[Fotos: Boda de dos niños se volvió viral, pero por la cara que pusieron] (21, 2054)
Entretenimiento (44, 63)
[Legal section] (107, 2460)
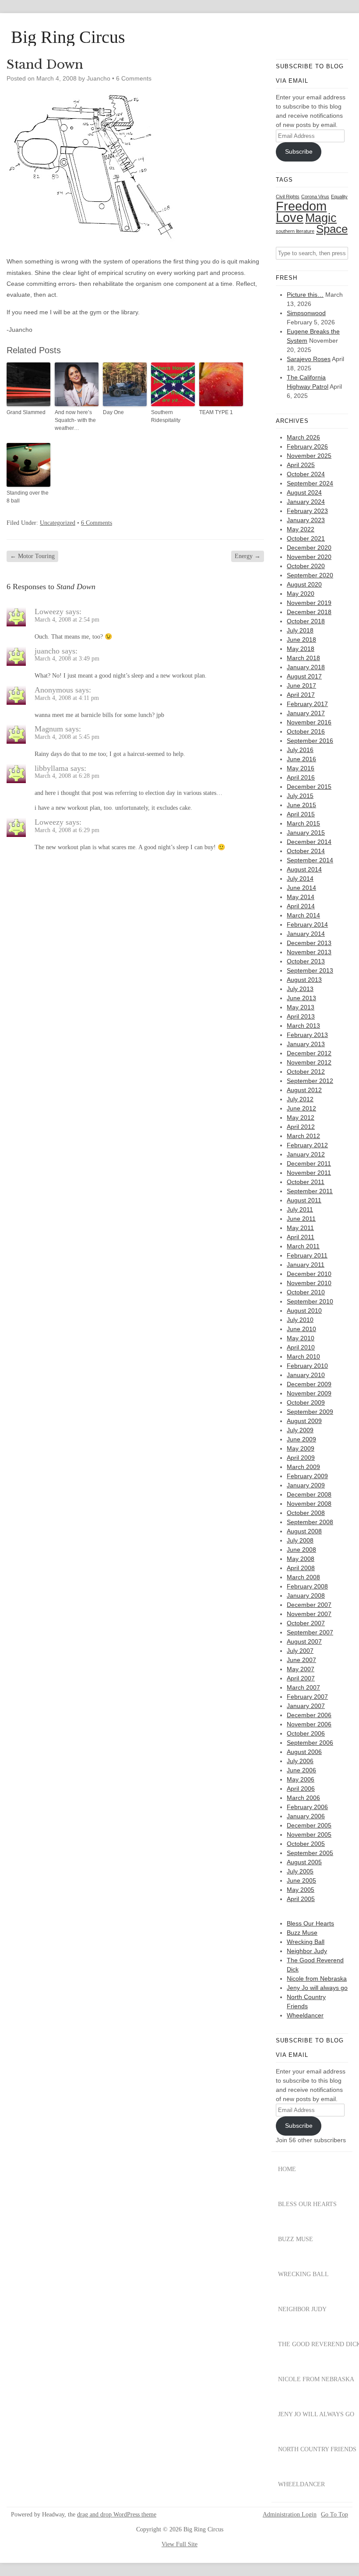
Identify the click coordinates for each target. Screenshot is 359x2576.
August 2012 (304, 1089)
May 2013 (300, 1007)
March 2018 (303, 657)
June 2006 (301, 1770)
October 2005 (306, 1843)
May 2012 (300, 1117)
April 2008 (301, 1567)
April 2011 (300, 1237)
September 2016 (310, 740)
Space (332, 228)
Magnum (49, 728)
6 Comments (133, 78)
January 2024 (306, 501)
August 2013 (304, 979)
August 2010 (304, 1310)
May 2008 (300, 1558)
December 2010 (309, 1273)
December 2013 (309, 942)
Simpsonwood (306, 312)
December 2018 (309, 611)
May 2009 (300, 1448)
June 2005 (301, 1880)
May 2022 (300, 529)
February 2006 (307, 1806)
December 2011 (309, 1163)
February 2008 (307, 1586)
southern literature (295, 231)
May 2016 (300, 768)
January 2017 (306, 713)
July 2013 (300, 988)
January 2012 (306, 1154)
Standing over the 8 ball (28, 497)
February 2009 (307, 1476)
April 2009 (301, 1457)
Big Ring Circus (68, 37)
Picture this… (305, 294)
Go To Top (334, 2515)
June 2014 (301, 887)
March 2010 (303, 1356)
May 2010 (300, 1338)
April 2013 (301, 1016)
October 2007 (306, 1623)
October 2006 (306, 1733)
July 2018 (300, 630)
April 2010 (301, 1347)
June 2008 (301, 1549)
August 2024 (304, 492)
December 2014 (309, 841)
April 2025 (301, 464)
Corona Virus (315, 196)
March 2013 (303, 1025)
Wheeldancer (305, 2015)
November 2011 (309, 1172)
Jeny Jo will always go (317, 1987)
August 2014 (304, 869)
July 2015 (300, 795)
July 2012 (300, 1099)
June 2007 (301, 1659)
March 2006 (303, 1797)
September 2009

▬▬▬

__Problem__
Write down the full listing above exactly as it is, except for any images.

__Your response__
[Fotos: Boda de dos niños se volvió viral, pero por la cara que pusieron] (21, 2054)
Entretenimiento (44, 63)
[Legal section] (107, 2460)
Identify the click coordinates for each target. Screenshot is 359x2576.
August 2012 (304, 1089)
May 2013 (300, 1007)
March 2018 (303, 657)
June 2006 (301, 1770)
October 2005 (306, 1843)
May 2012 (300, 1117)
April 2008 (301, 1567)
April 2011 (300, 1237)
September 2016 (310, 740)
Space (332, 228)
Magnum (49, 728)
6 Comments (133, 78)
January 2024 (306, 501)
August 2013 (304, 979)
August 2010 (304, 1310)
May 2008 (300, 1558)
December 2010 (309, 1273)
December 2013 (309, 942)
Simpsonwood (306, 312)
December 2018 (309, 611)
May 2009 (300, 1448)
June 2005 (301, 1880)
May 2022 (300, 529)
February 2006 (307, 1806)
December 2011 (309, 1163)
February 2008 (307, 1586)
southern literature (295, 231)
May 2016 (300, 768)
January 2017 (306, 713)
July 2013 (300, 988)
January 2012 (306, 1154)
Standing over the 8 ball (28, 497)
February 2009 (307, 1476)
April 2009 (301, 1457)
Big Ring Circus (68, 37)
Picture this… (305, 294)
Go To Top (334, 2515)
June 2014 (301, 887)
March 2010 (303, 1356)
May 2010 (300, 1338)
April 2013 (301, 1016)
October 2007 (306, 1623)
October 2006 (306, 1733)
July 2018 (300, 630)
April 2010 (301, 1347)
June 2008 (301, 1549)
August 2024 (304, 492)
December 2014 (309, 841)
April 2025 (301, 464)
Corona Virus (315, 196)
March 2013 (303, 1025)
Wheeldancer (305, 2015)
November 2011 (309, 1172)
Jeny Jo will always go (317, 1987)
August 2014 (304, 869)
July 2015 (300, 795)
July 2012 (300, 1099)
June 2007 (301, 1659)
March 2006 (303, 1797)
September 2009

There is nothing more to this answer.